===== QUOTED PASSAGE =====

The Nevada Gaming Commission on Thursday approved the licensing of IAC-InterActiveCorp, a holding company for dozens of media and internet companies, and the suitability of its CEO, Joseph Levin, as a beneficial owner of MGM Resorts International.

But commissioners stopped short of giving full approval to media mogul Barry Diller, an IAC director and a 14 percent owner of MGM shares.

Following a nearly two-hour hearing, commissioners voted 4-1 to approve a two-year conditional licensing for Diller.

Commissioners stressed that they had no problems with Diller’s integrity or suitability for licensing.

But they balked at approving unconditional licensing because the Securities and Exchange Commission hasn’t made any statements on an insider-trading investigation involving Diller, his stepson-in-law Alexander von Furstenberg and film studio executive and producer David Geffen.

Diller and Levin have said there are no plans for IAC companies to capitalize on the MGM investment.

The Wall Street Journal in March published a story that the SEC was looking into allegations that Diller, von Furstenberg and Geffen bought options to purchase shares of video game company Activision Blizzard. Shortly after the stock purchase, Activision Blizzard was bought out by Microsoft Corp., making company shares more valuable, prompting an insider-trading investigation.

The Journal’s story appeared after the Nevada Gaming Control Board recommended approval of Diller as a beneficial owner of MGM, but before the Gaming Commission considered final approval of the matter.

Commission Chairwoman Jennifer Togliatti said in March that because the disclosure of the SEC investigation of Diller occurred after the Control Board recommended approval of his licensing, she felt it would be best for the matter to be referred back to the board before final consideration.

Diller, who appeared in person before commissioners Thursday, said he’s received no indication of any kind of investigation underway and denied any impropriety in his stock trades.

Diller, von Furstenberg and Geffen acquired their Activision shares on the Friday before the Martin Luther King Day three-day weekend. The disclosure that Microsoft was acquiring Activision occurred before the market opened the following Tuesday.

=====

_EXERCISE BRIEF_: List every person named in the article above on the Nevada Gaming Commission's licensing decisions.

===== DATA EXCERPTS =====

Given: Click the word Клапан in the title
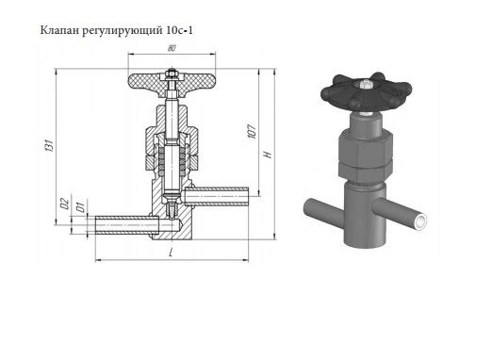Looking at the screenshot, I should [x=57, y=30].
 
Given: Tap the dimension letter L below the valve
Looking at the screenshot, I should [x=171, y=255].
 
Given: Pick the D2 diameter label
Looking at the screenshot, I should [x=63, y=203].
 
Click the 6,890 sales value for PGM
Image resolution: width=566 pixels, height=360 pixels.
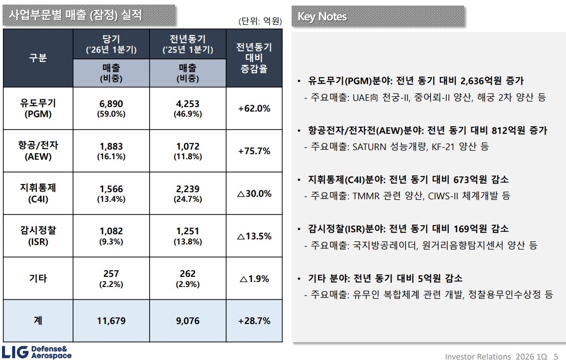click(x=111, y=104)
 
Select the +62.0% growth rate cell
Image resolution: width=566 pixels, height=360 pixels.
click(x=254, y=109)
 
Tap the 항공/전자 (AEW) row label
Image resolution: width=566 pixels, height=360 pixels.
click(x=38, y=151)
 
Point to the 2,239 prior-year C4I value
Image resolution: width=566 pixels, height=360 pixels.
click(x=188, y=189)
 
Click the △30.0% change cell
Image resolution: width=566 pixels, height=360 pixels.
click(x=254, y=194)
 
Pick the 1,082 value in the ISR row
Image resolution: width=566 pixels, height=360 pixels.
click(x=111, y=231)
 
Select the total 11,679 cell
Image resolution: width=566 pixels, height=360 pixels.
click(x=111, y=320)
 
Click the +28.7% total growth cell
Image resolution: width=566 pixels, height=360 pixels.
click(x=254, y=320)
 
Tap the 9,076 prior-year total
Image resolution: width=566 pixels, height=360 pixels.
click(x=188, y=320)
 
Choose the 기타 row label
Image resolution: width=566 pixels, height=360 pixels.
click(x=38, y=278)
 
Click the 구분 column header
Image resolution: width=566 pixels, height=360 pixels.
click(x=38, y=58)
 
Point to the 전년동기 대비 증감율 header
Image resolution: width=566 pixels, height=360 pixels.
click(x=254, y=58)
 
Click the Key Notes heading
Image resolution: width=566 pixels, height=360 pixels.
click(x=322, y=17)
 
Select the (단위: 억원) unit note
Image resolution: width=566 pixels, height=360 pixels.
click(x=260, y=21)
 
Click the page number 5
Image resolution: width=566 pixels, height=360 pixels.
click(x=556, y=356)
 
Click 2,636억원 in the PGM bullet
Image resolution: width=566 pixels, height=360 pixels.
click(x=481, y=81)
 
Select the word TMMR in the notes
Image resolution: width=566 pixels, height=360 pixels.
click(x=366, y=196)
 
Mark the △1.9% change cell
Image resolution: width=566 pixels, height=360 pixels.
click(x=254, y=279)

=====
===== DATA EXCERPTS =====

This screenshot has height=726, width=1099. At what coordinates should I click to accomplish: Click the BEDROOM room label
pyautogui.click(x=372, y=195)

=====
===== DATA EXCERPTS =====

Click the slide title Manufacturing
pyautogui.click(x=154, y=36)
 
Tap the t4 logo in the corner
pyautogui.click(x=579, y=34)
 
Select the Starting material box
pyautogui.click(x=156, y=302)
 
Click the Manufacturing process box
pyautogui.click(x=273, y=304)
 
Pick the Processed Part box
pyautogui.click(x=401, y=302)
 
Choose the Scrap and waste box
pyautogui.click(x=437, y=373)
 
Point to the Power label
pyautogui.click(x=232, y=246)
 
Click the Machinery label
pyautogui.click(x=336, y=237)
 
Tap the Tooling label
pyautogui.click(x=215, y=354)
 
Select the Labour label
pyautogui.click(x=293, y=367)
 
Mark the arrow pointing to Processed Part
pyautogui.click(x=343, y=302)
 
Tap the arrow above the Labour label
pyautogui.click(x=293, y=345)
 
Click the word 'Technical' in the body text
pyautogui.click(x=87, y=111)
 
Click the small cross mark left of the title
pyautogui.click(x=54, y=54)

=====

_EXPECTED ANSWER_:
Joseph Levin
Barry Diller
Alexander von Furstenberg
David Geffen
Jennifer Togliatti